> _WHAT THE EXERCISE ASKS_: Write out exactly the lines below that run from the one containing "The image size is (959, 740)." through the one containing "The height and width of the screenshot is (1568, 702).", both included, with no other lines.

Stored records
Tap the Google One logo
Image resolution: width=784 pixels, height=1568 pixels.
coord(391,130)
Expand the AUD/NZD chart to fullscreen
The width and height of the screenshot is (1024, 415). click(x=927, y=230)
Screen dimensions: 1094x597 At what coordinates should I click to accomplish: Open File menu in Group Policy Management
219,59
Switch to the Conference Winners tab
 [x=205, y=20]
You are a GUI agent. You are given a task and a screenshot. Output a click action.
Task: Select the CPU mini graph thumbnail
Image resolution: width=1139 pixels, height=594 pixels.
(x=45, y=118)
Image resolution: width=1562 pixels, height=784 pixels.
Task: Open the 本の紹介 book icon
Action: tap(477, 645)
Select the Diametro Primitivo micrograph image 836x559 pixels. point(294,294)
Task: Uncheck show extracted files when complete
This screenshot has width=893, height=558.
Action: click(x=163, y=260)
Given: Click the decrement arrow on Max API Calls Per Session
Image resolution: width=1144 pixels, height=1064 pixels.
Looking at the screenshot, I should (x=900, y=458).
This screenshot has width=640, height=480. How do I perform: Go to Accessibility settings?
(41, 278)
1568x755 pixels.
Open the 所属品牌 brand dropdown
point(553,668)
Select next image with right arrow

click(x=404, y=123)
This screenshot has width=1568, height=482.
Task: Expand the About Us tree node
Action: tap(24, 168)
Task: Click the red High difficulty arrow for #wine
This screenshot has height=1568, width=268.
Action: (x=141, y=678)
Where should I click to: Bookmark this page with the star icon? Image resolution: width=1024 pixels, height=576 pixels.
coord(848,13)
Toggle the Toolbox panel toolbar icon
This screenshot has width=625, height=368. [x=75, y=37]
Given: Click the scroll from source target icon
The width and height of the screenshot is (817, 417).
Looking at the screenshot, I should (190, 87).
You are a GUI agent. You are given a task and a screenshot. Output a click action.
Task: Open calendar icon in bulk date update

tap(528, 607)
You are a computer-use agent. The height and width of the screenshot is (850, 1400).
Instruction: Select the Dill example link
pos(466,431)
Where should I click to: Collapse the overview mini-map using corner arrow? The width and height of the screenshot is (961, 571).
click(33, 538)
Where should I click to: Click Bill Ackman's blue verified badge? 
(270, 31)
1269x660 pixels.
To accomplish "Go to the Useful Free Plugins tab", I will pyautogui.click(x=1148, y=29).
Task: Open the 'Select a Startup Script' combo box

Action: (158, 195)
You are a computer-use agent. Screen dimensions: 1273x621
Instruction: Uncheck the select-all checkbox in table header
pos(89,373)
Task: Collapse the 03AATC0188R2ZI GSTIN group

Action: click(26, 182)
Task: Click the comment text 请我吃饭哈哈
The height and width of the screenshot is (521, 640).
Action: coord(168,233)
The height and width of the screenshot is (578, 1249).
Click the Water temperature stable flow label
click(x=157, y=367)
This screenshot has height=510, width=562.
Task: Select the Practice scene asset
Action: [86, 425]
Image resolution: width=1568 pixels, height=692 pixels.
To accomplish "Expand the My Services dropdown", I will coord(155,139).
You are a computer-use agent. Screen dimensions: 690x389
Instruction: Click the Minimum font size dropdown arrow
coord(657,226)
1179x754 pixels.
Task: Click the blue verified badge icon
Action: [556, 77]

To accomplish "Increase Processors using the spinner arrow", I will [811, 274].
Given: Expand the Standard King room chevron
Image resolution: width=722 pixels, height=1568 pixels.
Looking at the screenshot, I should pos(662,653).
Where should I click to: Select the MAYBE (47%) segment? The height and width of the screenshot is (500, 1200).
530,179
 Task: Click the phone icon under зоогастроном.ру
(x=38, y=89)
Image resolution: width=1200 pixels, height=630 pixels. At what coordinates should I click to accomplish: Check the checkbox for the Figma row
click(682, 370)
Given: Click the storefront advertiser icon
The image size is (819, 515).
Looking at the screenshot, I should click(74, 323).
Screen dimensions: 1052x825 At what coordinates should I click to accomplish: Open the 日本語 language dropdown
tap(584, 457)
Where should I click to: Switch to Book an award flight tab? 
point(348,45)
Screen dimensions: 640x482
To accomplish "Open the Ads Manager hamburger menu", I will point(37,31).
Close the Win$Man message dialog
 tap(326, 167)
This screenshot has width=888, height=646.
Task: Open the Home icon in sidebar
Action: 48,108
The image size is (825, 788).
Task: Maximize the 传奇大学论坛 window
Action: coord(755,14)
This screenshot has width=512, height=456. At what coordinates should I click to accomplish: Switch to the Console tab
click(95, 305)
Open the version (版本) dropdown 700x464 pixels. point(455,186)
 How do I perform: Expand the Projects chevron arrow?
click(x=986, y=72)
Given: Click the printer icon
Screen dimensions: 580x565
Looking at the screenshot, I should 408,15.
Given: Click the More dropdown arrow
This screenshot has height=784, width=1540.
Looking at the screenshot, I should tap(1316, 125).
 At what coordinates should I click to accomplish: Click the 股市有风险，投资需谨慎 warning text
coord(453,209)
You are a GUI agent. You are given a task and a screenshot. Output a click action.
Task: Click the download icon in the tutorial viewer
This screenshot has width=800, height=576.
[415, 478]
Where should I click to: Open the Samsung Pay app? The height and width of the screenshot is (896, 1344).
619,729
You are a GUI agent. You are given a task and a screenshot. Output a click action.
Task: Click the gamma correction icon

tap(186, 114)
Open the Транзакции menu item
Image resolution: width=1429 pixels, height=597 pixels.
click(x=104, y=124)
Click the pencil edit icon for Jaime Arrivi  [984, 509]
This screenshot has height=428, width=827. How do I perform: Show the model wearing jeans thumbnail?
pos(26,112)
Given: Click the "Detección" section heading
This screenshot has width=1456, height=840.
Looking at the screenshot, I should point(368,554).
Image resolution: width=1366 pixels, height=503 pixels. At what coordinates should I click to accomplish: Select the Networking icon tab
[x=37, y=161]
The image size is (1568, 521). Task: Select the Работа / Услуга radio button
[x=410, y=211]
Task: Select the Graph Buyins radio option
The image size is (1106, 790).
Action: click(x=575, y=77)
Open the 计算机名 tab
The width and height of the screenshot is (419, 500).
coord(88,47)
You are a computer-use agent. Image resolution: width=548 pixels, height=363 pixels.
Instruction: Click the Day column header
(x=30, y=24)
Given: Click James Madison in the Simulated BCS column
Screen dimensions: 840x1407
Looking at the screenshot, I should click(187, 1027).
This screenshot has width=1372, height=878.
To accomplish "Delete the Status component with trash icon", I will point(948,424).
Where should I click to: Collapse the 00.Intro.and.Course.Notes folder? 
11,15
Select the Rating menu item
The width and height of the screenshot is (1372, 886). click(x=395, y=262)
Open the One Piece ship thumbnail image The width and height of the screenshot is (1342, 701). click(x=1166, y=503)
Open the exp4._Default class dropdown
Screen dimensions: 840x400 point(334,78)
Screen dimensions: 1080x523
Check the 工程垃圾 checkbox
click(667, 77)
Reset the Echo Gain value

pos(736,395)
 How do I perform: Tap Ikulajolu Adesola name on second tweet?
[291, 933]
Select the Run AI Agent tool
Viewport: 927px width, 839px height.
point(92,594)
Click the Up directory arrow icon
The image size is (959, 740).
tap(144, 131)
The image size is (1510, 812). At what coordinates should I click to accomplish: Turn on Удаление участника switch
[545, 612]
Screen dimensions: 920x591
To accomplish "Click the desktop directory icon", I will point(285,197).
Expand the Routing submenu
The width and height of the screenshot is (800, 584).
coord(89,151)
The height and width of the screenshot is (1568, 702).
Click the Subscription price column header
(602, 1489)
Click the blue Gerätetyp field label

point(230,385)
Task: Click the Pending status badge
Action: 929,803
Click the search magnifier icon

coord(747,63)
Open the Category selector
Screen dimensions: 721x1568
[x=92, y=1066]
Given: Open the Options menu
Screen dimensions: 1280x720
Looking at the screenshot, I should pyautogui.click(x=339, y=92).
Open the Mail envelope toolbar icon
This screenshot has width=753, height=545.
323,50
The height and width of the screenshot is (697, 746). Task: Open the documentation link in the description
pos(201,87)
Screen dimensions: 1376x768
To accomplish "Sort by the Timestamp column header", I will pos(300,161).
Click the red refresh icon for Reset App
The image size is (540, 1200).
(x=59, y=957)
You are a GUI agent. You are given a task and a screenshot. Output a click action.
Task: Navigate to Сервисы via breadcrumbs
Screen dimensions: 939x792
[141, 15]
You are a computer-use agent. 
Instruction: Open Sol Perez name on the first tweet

> _COMPLETED TASK_:
The image size is (959, 740).
tap(144, 131)
The image size is (1510, 812). At what coordinates should I click to accomplish: Turn on Удаление участника switch
[545, 612]
Screen dimensions: 920x591
To accomplish "Click the desktop directory icon", I will point(285,197).
Expand the Routing submenu
The width and height of the screenshot is (800, 584).
coord(89,151)
The height and width of the screenshot is (1568, 702).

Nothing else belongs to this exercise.